Aim a: According to the forum post on x86 page tables, what size of page have x86 CPUs supported with the 8-byte PAE-style page tables?

By: rwessel (robertwessel.delete@this.yahoo.com), June 3, 2013 10:45 am
Room: Moderated Discussions
Sebastian Soeiro (sebastian_2896.delete@this.hotmail.com) on June 3, 2013 9:51 am wrote:
> rwessel (robertwessel.delete@this.yahoo.com) on May 31, 2013 3:11 pm wrote:
> > Obviously the OS needs to support larger pages in order to make use of them, but in most implementations,
> > an OS not wanting to use than can just ignore them. These are often called superpages.
> >
> > x86 CPUs have supported 2MB pages with the 8 byte (PAE style) page tables for quite some
> > time. 4MB pages existed along with a different set of address space extensions, known
> > as PSE, and these are largely irrelevant now - most OSs, even in 32 bit mode, use the
> > PAE format page tables because it provides access to the "NX" page access bit).
> >
> > On x86 (and many other systems, but certainly not all),
> > page tables are basically arranged in a tree. Non-PAE
> > page tables in x86 use a 4K "page directory" pointing to
> > 1024 (4KB) page tables, each of which contains a four
> > byte page table entry, which maps one virtual page to a
> > physical page (or says the mapping is invalid). That
> > 1024 x 1024 leads to the million page tables entries needed to map the entire 32 bit address space.

[Interface element records]
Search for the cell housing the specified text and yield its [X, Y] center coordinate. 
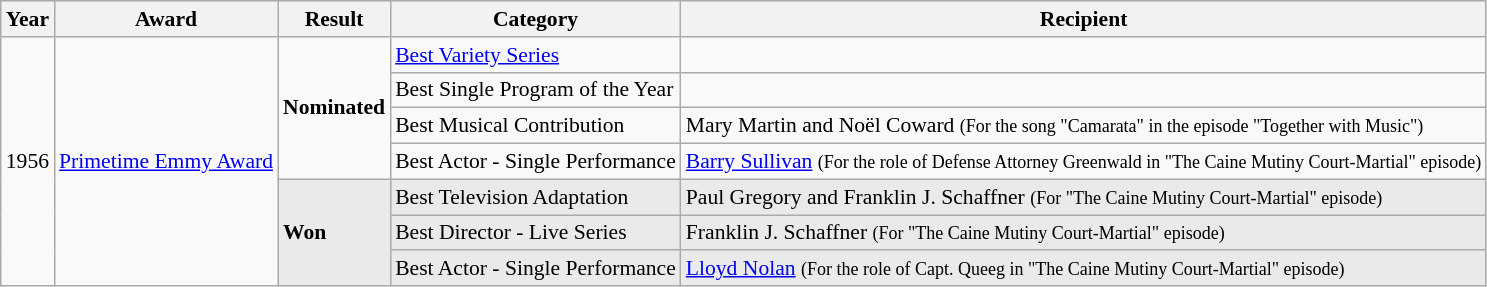
Best Director - Live Series [536, 233]
Category [536, 19]
Won [334, 232]
Recipient [1084, 19]
Nominated [334, 108]
Result [334, 19]
Primetime Emmy Award [166, 162]
Year [28, 19]
Barry Sullivan (For the role of Defense Attorney Greenwald in "The Caine Mutiny Court-Martial" episode) [1084, 162]
Franklin J. Schaffner (For "The Caine Mutiny Court-Martial" episode) [1084, 233]
Paul Gregory and Franklin J. Schaffner (For "The Caine Mutiny Court-Martial" episode) [1084, 197]
Best Television Adaptation [536, 197]
Award [166, 19]
Best Musical Contribution [536, 126]
Mary Martin and Noël Coward (For the song "Camarata" in the episode "Together with Music") [1084, 126]
Best Variety Series [536, 55]
Best Single Program of the Year [536, 90]
Lloyd Nolan (For the role of Capt. Queeg in "The Caine Mutiny Court-Martial" episode) [1084, 269]
1956 [28, 162]
Pinpoint the cell where the given text exists, returning its (X, Y) midpoint coordinate. 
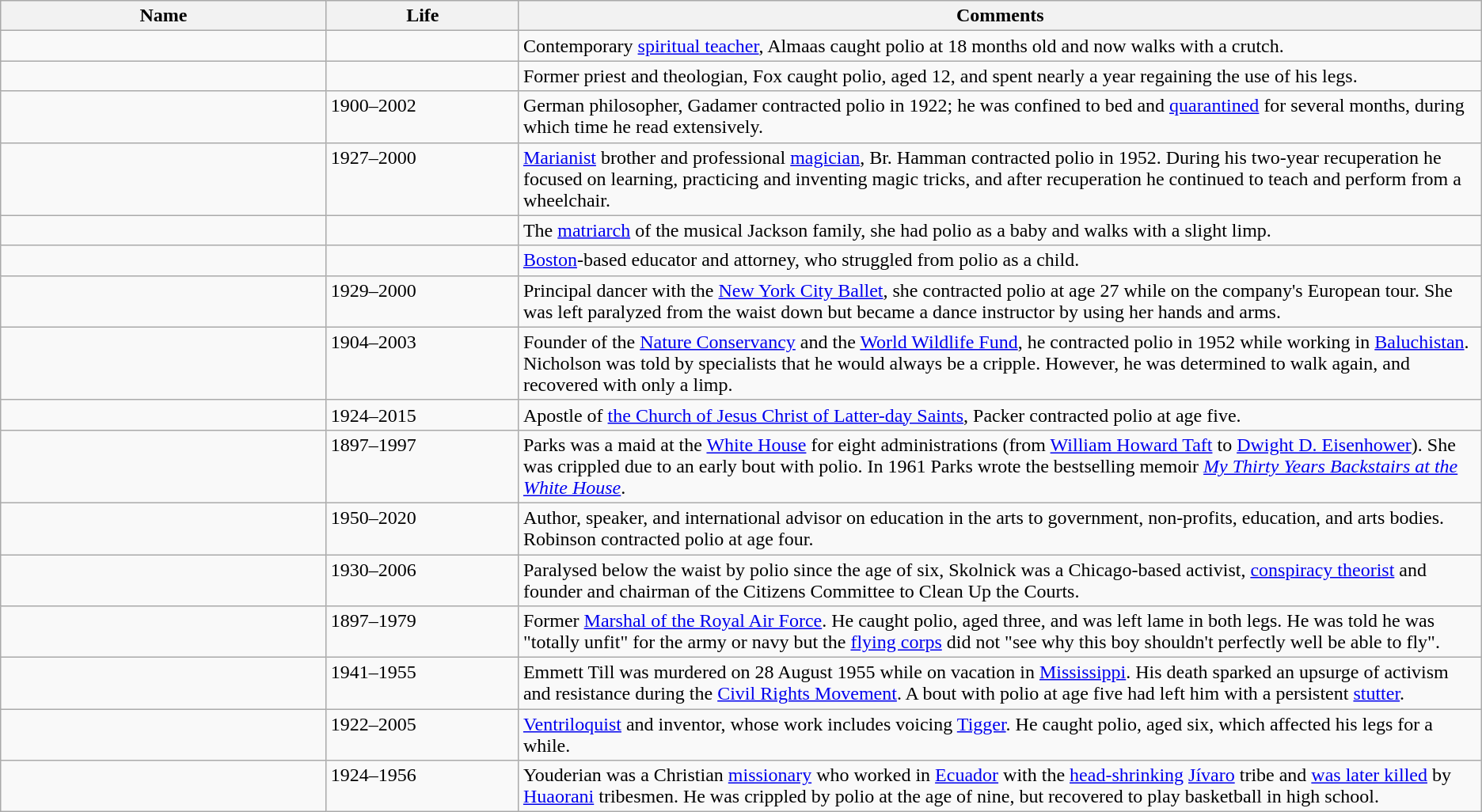
The matriarch of the musical Jackson family, she had polio as a baby and walks with a slight limp. (1000, 230)
1941–1955 (423, 684)
1927–2000 (423, 179)
Former priest and theologian, Fox caught polio, aged 12, and spent nearly a year regaining the use of his legs. (1000, 76)
Boston-based educator and attorney, who struggled from polio as a child. (1000, 260)
1950–2020 (423, 529)
Name (163, 16)
1924–2015 (423, 415)
Life (423, 16)
Apostle of the Church of Jesus Christ of Latter-day Saints, Packer contracted polio at age five. (1000, 415)
1922–2005 (423, 735)
1930–2006 (423, 580)
1900–2002 (423, 117)
1897–1979 (423, 632)
Contemporary spiritual teacher, Almaas caught polio at 18 months old and now walks with a crutch. (1000, 46)
Ventriloquist and inventor, whose work includes voicing Tigger. He caught polio, aged six, which affected his legs for a while. (1000, 735)
1929–2000 (423, 301)
1924–1956 (423, 787)
Comments (1000, 16)
1904–2003 (423, 363)
1897–1997 (423, 466)
Locate the cell with the specified text and output its (x, y) center coordinate. 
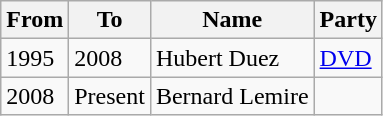
1995 (35, 58)
DVD (348, 58)
Party (348, 20)
Present (110, 96)
To (110, 20)
From (35, 20)
Bernard Lemire (232, 96)
Name (232, 20)
Hubert Duez (232, 58)
Return [X, Y] of the center of cell containing provided text 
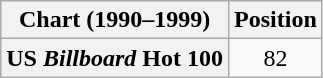
Chart (1990–1999) [115, 20]
Position [276, 20]
US Billboard Hot 100 [115, 58]
82 [276, 58]
Pinpoint the cell where the given text exists, returning its [x, y] midpoint coordinate. 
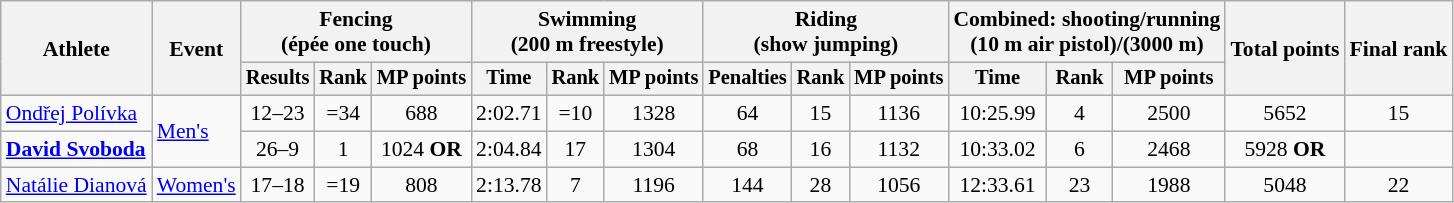
22 [1398, 185]
1132 [898, 150]
808 [422, 185]
17–18 [278, 185]
16 [821, 150]
17 [576, 150]
10:25.99 [997, 114]
26–9 [278, 150]
64 [747, 114]
12–23 [278, 114]
23 [1080, 185]
Men's [196, 132]
1304 [654, 150]
2:02.71 [508, 114]
68 [747, 150]
Fencing(épée one touch) [356, 32]
1328 [654, 114]
=10 [576, 114]
Riding(show jumping) [826, 32]
Natálie Dianová [76, 185]
5048 [1284, 185]
1024 OR [422, 150]
1196 [654, 185]
David Svoboda [76, 150]
688 [422, 114]
12:33.61 [997, 185]
2:13.78 [508, 185]
1056 [898, 185]
1136 [898, 114]
Women's [196, 185]
7 [576, 185]
2468 [1168, 150]
Athlete [76, 48]
Combined: shooting/running(10 m air pistol)/(3000 m) [1086, 32]
2500 [1168, 114]
28 [821, 185]
Results [278, 79]
Final rank [1398, 48]
1 [343, 150]
=19 [343, 185]
=34 [343, 114]
4 [1080, 114]
6 [1080, 150]
Total points [1284, 48]
Ondřej Polívka [76, 114]
5928 OR [1284, 150]
144 [747, 185]
5652 [1284, 114]
Penalties [747, 79]
1988 [1168, 185]
Event [196, 48]
10:33.02 [997, 150]
Swimming(200 m freestyle) [587, 32]
2:04.84 [508, 150]
Return [X, Y] of the center of cell containing provided text 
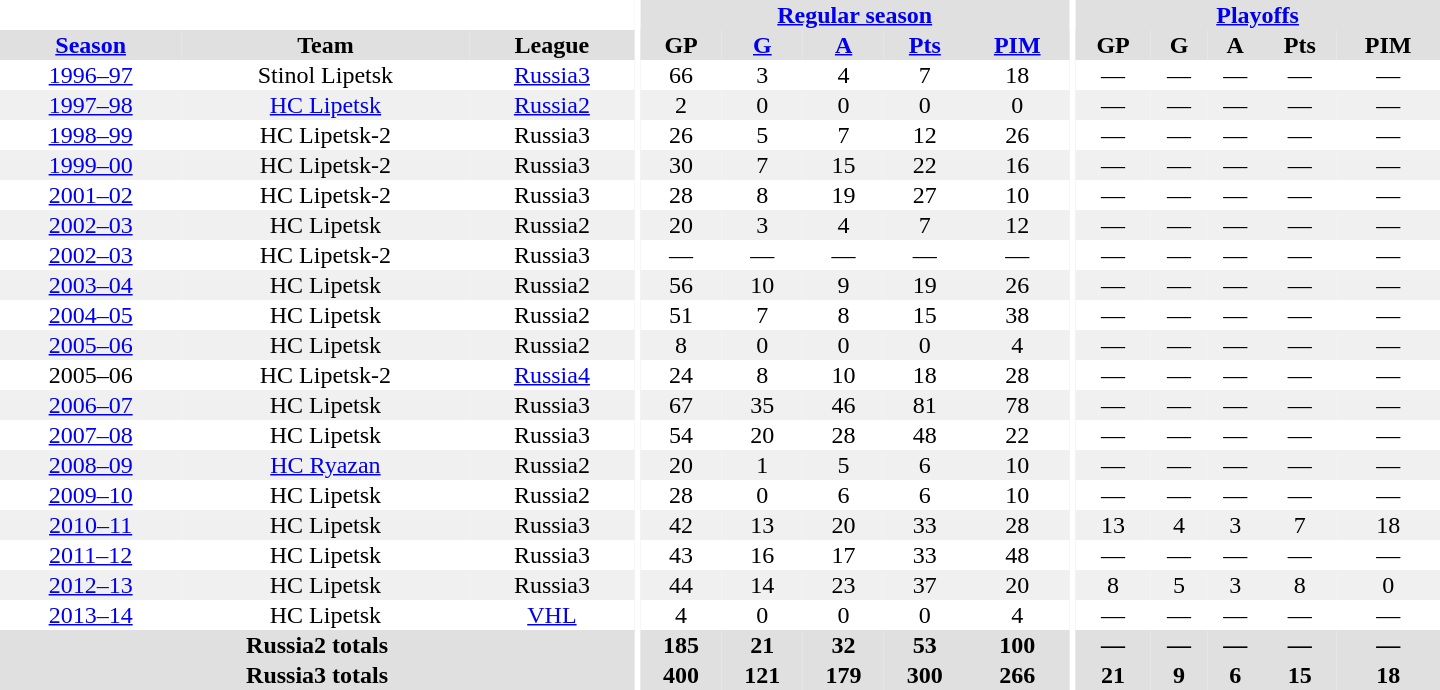
37 [924, 585]
266 [1016, 675]
VHL [552, 615]
2 [680, 105]
2013–14 [90, 615]
44 [680, 585]
66 [680, 75]
Stinol Lipetsk [325, 75]
46 [844, 405]
2009–10 [90, 495]
23 [844, 585]
100 [1016, 645]
78 [1016, 405]
54 [680, 435]
2008–09 [90, 465]
Russia3 totals [317, 675]
43 [680, 555]
2007–08 [90, 435]
67 [680, 405]
121 [762, 675]
HC Ryazan [325, 465]
300 [924, 675]
1996–97 [90, 75]
38 [1016, 315]
2010–11 [90, 525]
League [552, 45]
Season [90, 45]
Team [325, 45]
1997–98 [90, 105]
2006–07 [90, 405]
2003–04 [90, 285]
1998–99 [90, 135]
81 [924, 405]
35 [762, 405]
24 [680, 375]
2004–05 [90, 315]
2012–13 [90, 585]
1 [762, 465]
400 [680, 675]
30 [680, 165]
Russia2 totals [317, 645]
Playoffs [1258, 15]
2001–02 [90, 195]
1999–00 [90, 165]
2011–12 [90, 555]
179 [844, 675]
185 [680, 645]
56 [680, 285]
32 [844, 645]
17 [844, 555]
14 [762, 585]
Regular season [854, 15]
51 [680, 315]
53 [924, 645]
42 [680, 525]
Russia4 [552, 375]
27 [924, 195]
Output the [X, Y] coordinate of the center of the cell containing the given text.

Aim b: In the listing, take the lines from the one with "37 [924, 585]" to the one with "24 [680, 375]" and write them out again with "League" swapped for "Division". Leave everything else in those lines unchanged, and return only those lines.

Output a: 2MB pages

Output b:
37 [924, 585]
266 [1016, 675]
VHL [552, 615]
2 [680, 105]
2013–14 [90, 615]
44 [680, 585]
66 [680, 75]
Stinol Lipetsk [325, 75]
46 [844, 405]
2009–10 [90, 495]
23 [844, 585]
100 [1016, 645]
78 [1016, 405]
54 [680, 435]
2008–09 [90, 465]
Russia3 totals [317, 675]
43 [680, 555]
2007–08 [90, 435]
67 [680, 405]
121 [762, 675]
HC Ryazan [325, 465]
300 [924, 675]
1996–97 [90, 75]
38 [1016, 315]
2010–11 [90, 525]
Division [552, 45]
Season [90, 45]
Team [325, 45]
1997–98 [90, 105]
2006–07 [90, 405]
2003–04 [90, 285]
1998–99 [90, 135]
81 [924, 405]
35 [762, 405]
24 [680, 375]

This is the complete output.